Lupinus arboreus (blue form) BLUE TREE LUPIN –
Spectacular tall blue and white spires bloom throughout the warmer months. Lupinus arboreus (blue form) is a silky shrub that makes a great statement in any sunny position in the garden.
– Height with flowers: Flower spires 120cm – 150cm approx. with the foliage clump approx 30cm. high.
– Width: Each plant forms a dense clump of foliage to 80cm. diameter approx. with multiple flower spires.
Growing in the Garden
– Position: In cooler districts Full Sun produces the tallest and most prolific flowers. But in hotter districts Lupins will also flourish and bloom beautifully in Part Shade, as long as there are good light levels or Dappled Sun.
– Soil: Lupin clumps are long lived and hardy. So it is worth getting the spot right first. They prefer a slightly acidic soil, with good compost, but no fresh manure. Though they are renowned for being able to tolerate infertile soil, they certainly reward good feeding with bigger better and more flowers. They love fertilizer rich in phosphorous and low in nitrogen. They love good drainage and dislike soggy conditions.
– Frost:Extremely frost hardy in hard frosts to well below -10C.
– Growth: Perennial clump.
– Fragrant: Flowers are lightly scented with a honey like fragrance.
– Beneficial for wildlife: Bees just adore the pea like flowers, and one stem is a feast.
– Deer & Rabbit resistant: Joy – Lupins contain alkaloids which make the leaves and stems bitter and resistant to rabbit and deer munching.
Easy low care
– Care: Easy care and low maintenance.
Cut back spent flower stems, so preventing the clump from setting seed. This will prolong the flowering season, and persuade your clump to repeat with yet more flower spikes. If happy and deadheaded they will produce a second, though lesser, flush of flowers again in autumn. For continued top flower production your clump should be divided need to be divided after five years approximately.
Fascinating history & a gardening hero
– Origin: The wildflower, Lupinus polyphyllus, arrived in Britain from North America in 1826. It was a simple, small spike of mainly blue flowers.

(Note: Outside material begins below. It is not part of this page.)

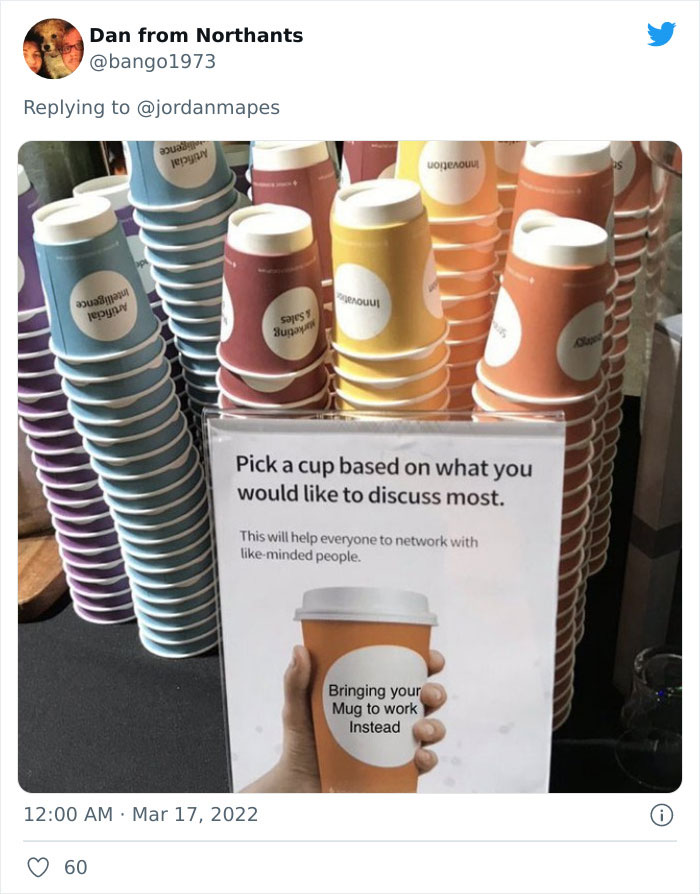Open the @bango1973 handle
Viewport: 700px width, 894px height.
pos(153,62)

– Along came Gardening hero George Russell: Almost a hundred years later, George Russell, a horticultural worker from York, started to cross breed Lupins in his spare time. After a lifetime of tireless work, breeding and selecting generation after generation of seedlings, this humble and selfless man released his plants to the gardening world for free. By 1937 he had succeeded in producing Lupins with a long blooming season, hardy constitution, and towering flower spikes close packed with flowers. He shyly accepted the Royal Horticultural Society’s highest award, but not a penny of money. The world has loved his Russell Lupins ever since.